TGIF, Community Fitness Club! In our last workout of the week, we will perform a buy-in of 10 power cleans, followed by a descending ladder of wall ball squat cleans, push-ups, and box jumps. That is, after we finish our 10 power cleans, we will perform 10 wall ball squat cleans, 10 push-ups, and 10 box jumps; followed by 9 wall ball squat cleans, 9 push-ups, and 9 box jumps; followed by 8 wall ball squat cleans, 8 push-ups, and 8 box jumps; and so on until we finish with 1 wall ball squat clean, 1 push-up, and 1 box jump. Work hard out there today, and then go enjoy your weekend. You’ve earned it!

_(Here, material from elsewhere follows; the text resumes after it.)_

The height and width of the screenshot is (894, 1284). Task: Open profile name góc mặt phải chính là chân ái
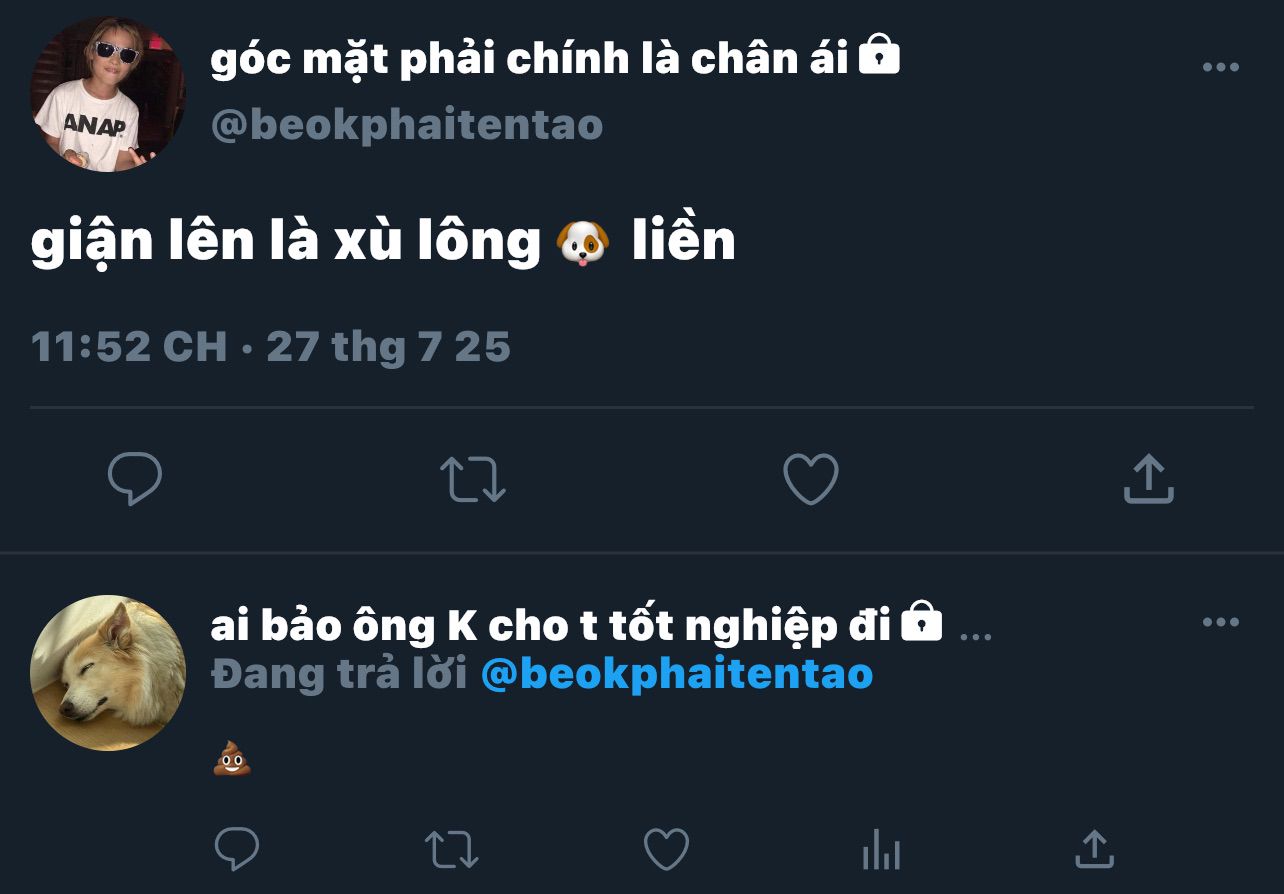[x=530, y=59]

If you are an experienced athlete and feel capable, please perform the following WOD:
Experienced:
For time:
Buy in: 10 power cleans (125lb, 85lb)
Then 10-9-8-7-6-5-4-3-2-1:
Wall ball squat cleans (20lb, 14lb)
Push-ups
Box jumps (24in., 20in.)
Many beginners struggle with the movements in today’s WOD. That’s okay! You can substitute dumbbell power cleans for barbell power cleans, wall ball goblet squats or sit-to-stands for wall ball squat cleans, wall push-ups for regular push-ups, and box step-ups for box jumps. Never feel bad about modifying a workout. Doing something is always better than doing nothing! A beginner’s version of today’s workout could look like this:
Scaled 1:
For time:
10 dumbbell power cleans (8lb, 5lb)
Then 9-8-7-6-5-4-3-2-1:
Wall ball squat cleans, wall ball goblet squats, or sit-to-stands
Wall push-ups
Box jumps or box step-ups to a comfortable height
Perhaps something between the experienced version and the beginner version of the WOD is right for you today. Another variation of today’s WOD might look like this:
Scaled 2:
For time:
10 power cleans (95lb, 65lb)
Then 10-9-8-7-6-5-4-3-2-1:
Wall ball squat cleans (14lb, 10lb)
Kneeling push-ups or box push-ups
Box jumps to a comfortable height
Your score is the total amount of time it takes you to complete today’s workout.